I would like to use WordLevel encoding method to establish my own wordlists, and it saves the model with a vocab.json under the my_word2_token folder. The code is below and it works.
import pandas as pd
from tokenizers import decoders, models, normalizers, pre_tokenizers, processors, trainers, Tokenizer
from transformers import BertTokenizerFast
from tokenizers.pre_tokenizers import Whitespace
import os
tokenizer = Tokenizer(models.WordLevel())
tokenizer.normalizer = normalizers.BertNormalizer(lowercase=True)
tokenizer.pre_tokenizer = pre_tokenizers.BertPreTokenizer()
special_tokens = ["[UNK]", "[PAD]", "[CLS]", "[SEP]", "[MASK]"]
trainer = trainers.WordLevelTrainer(vocab_size=1400, special_tokens=special_tokens)
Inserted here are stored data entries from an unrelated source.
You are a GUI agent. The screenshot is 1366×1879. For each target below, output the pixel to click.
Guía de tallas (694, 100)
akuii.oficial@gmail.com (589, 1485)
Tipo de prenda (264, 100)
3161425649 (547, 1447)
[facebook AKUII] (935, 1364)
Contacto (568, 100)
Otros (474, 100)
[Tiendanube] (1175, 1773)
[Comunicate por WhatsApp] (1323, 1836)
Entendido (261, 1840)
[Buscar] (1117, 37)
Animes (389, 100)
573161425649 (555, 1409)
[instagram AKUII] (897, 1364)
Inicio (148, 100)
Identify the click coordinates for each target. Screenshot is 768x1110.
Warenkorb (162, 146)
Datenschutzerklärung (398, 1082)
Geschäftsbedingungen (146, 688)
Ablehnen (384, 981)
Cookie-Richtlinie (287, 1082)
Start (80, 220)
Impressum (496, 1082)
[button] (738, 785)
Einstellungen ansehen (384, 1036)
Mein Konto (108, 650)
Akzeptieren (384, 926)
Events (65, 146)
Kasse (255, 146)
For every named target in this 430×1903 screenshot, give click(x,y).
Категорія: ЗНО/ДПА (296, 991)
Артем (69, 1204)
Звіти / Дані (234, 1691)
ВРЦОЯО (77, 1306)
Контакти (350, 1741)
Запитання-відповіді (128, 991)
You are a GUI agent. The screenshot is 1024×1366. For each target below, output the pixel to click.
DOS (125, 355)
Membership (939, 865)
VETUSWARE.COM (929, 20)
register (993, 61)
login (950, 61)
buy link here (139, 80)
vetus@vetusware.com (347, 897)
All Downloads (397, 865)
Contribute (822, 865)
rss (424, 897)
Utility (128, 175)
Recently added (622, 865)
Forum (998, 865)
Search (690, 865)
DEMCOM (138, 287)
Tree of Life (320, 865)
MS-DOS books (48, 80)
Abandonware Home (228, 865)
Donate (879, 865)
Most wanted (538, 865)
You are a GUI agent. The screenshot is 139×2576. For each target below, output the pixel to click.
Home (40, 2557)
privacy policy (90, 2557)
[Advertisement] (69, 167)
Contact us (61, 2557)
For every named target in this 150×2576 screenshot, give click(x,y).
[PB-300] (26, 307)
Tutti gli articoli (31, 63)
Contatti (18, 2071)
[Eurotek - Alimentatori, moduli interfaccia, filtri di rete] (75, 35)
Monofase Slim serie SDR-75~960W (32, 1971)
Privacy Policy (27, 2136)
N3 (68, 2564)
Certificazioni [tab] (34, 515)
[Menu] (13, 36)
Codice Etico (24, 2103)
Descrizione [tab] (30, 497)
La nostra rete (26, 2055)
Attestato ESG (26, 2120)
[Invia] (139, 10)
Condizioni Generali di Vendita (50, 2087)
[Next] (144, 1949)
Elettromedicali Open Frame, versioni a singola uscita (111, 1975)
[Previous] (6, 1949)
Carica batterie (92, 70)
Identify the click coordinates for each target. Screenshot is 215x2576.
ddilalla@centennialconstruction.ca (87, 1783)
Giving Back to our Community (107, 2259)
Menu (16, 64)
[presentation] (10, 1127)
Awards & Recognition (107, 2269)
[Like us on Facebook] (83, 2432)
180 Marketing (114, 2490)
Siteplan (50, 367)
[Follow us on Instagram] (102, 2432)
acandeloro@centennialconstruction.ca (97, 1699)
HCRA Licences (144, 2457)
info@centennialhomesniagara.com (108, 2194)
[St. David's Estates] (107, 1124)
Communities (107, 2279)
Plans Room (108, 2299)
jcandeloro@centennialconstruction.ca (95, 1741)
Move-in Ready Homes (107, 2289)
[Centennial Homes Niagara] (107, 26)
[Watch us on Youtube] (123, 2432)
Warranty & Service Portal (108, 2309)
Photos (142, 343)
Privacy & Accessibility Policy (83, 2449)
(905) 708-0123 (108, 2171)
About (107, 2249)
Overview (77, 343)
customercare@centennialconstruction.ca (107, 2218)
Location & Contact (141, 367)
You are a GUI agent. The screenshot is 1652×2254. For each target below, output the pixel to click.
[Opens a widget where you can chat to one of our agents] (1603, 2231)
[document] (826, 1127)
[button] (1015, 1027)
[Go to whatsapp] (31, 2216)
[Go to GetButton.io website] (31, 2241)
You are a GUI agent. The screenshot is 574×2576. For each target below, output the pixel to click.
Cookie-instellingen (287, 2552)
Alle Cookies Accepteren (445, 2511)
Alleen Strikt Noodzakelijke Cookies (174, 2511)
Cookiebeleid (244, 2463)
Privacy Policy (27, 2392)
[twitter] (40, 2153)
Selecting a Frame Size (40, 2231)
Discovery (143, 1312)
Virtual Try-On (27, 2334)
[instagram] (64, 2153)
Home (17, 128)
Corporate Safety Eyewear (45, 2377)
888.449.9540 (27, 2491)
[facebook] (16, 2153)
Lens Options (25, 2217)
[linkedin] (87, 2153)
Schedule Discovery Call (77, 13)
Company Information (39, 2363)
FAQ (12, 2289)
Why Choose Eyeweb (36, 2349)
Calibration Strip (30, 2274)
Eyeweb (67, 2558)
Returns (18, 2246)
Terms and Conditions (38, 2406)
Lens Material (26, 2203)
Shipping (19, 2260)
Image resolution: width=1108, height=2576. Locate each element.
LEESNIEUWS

tokenizer.train(files=["./data/material.txt"], trainer=trainer)
# 最终得到该语料的Tonkernize,查看下词汇大小
print("Trained vocab size: {}".format(tokenizer.get_vocab_size()))
# 保存训练的tokenizer
tokenizer.model.save('./my_word2_token/')
But when I try to use BartTokenizer or BertTokenizer to load my vocab.json
, it does not work. Especially, in terms of BertTokenizer, the tokenized result are all [UNK], as below.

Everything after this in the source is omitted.